Calisthenics requires extreme flexibility and, moreover, mobility. With that said, not all movements that you include in your calisthenics regimen need to be, or should be, for that matter, a strengthening/muscle-building movement.

That’s where poses like Superman and Cobra come into play.

Here’s how to execute the perfect Cobra:
Lay on the floor, face down.

  • According to your mobility, walk your hands up onto your forearms.
  • Stretch your legs all the way back, pressing the tops of your feet onto the floor/mat.
  • While pressing your tailbone down to lengthen the lower back, press down and lift your chest up.

This is another movement that’s better explained in practice; however, the end result should be an arch of sorts to strengthen you’re entire back musculature and lengthen the muscle fibers of the body.

Chin Up

If pull-ups are on this list, you know that chin-ups need to be, as well!


While they’re similar to one another, they do differ in a few ways, primarily in the setup and target areas of the back.

In short, Chin-ups use an underhand grip, while pull-ups do the opposite; a pronated grip.
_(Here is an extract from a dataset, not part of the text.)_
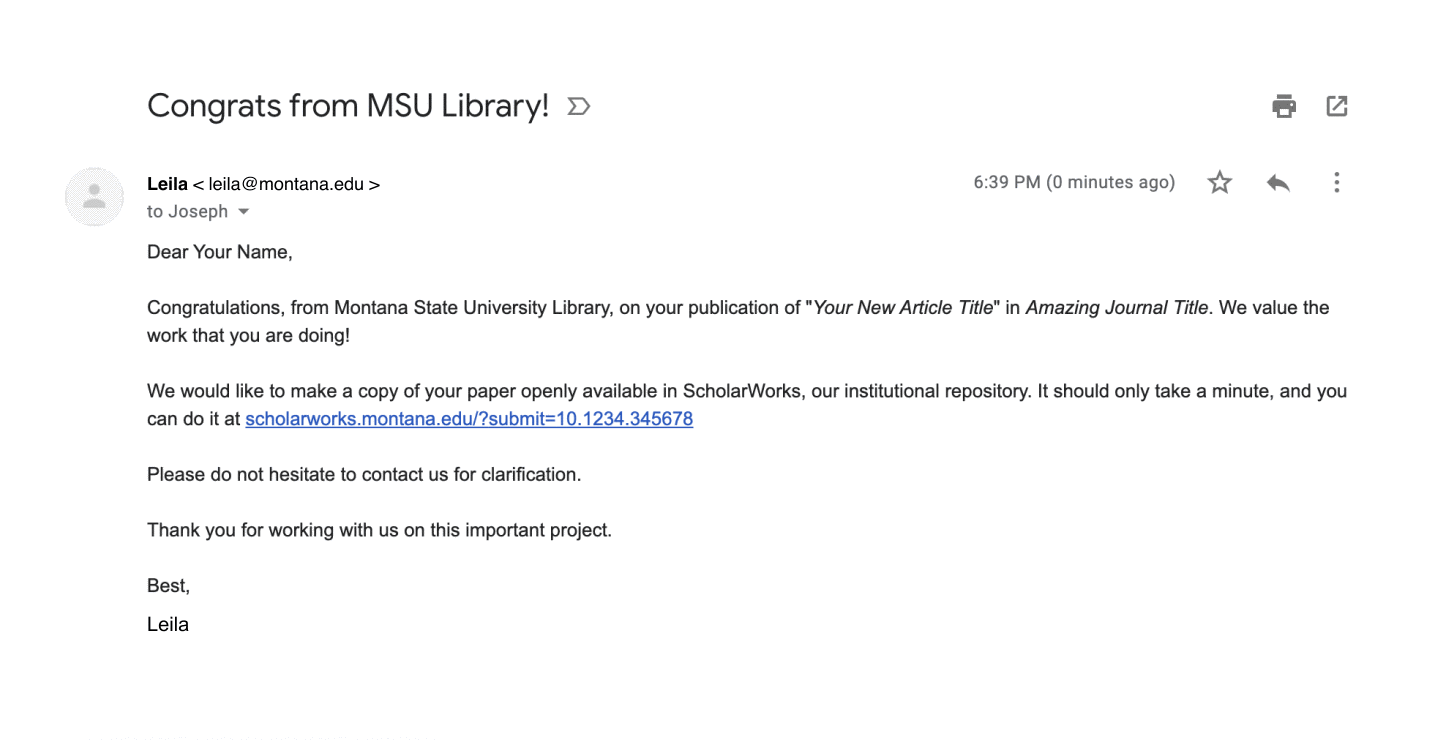Image resolution: width=1438 pixels, height=740 pixels.
Task: Expand recipient details next to "to Joseph"
Action: (x=242, y=212)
This, for obvious reasons, targets different areas of the back and improves different skills and aspects of calisthenics movements.

Here’s how to execute the perfect Chin Up:

Grab the bar and begin in a dead hang, palms facing inward towards you.

  • Shoulder width apart or a little closer is the preference.
  • Engaging the core, and retracting the shoulders back, engage by pulling your body/chest to the bar.
  • The movement is complete once your chin is above the bar.
  • Controlled, lower your body back down to starting position.
  • Repeat.

If you can’t perform any variation of pull-up just yet, begin with inverted rows, or use a heavy resistance band for assistance.

Wide Grip Push-Ups with Lift Off

I bet you’re wondering why a push-up is included in the calisthenics back workout article.

Well, like most of these movements, the pushup hits a number of muscles; however, depending on the stance of your hands, you can actually primarily target the back!

Here’s how to execute the perfect wide-grip push-up:

  • Begin in a high plank position with arms straight, and set your hands wide.
  • Bending the elbows, lower you’re body in a controlled manner, elbows tucked.
  • Pause as your chest touches, or nearly touches, the floor.
  • Pause, and explode up, engaging the core.
  • Repeat.

Push-ups should be a staple in anyone's regimen, whether you do calisthenics or not. Nonetheless, if you want to target the back, just put your hand grip wide!

Summary

Calisthenics is largely a full-body workout; however, there are exercises that can be targeted to hit certain primary muscle groups.

While knowing these exercises are helpful, be sure to broaden your program, incorporate as many movements as you can, and develop your skill in a wide range of calisthenic areas. You’ll be thankful that you did.

And lastly, remember to always scale a movement to your ability and skill level. Being a beginner in calisthenics does not mean you can’t get an effective workout!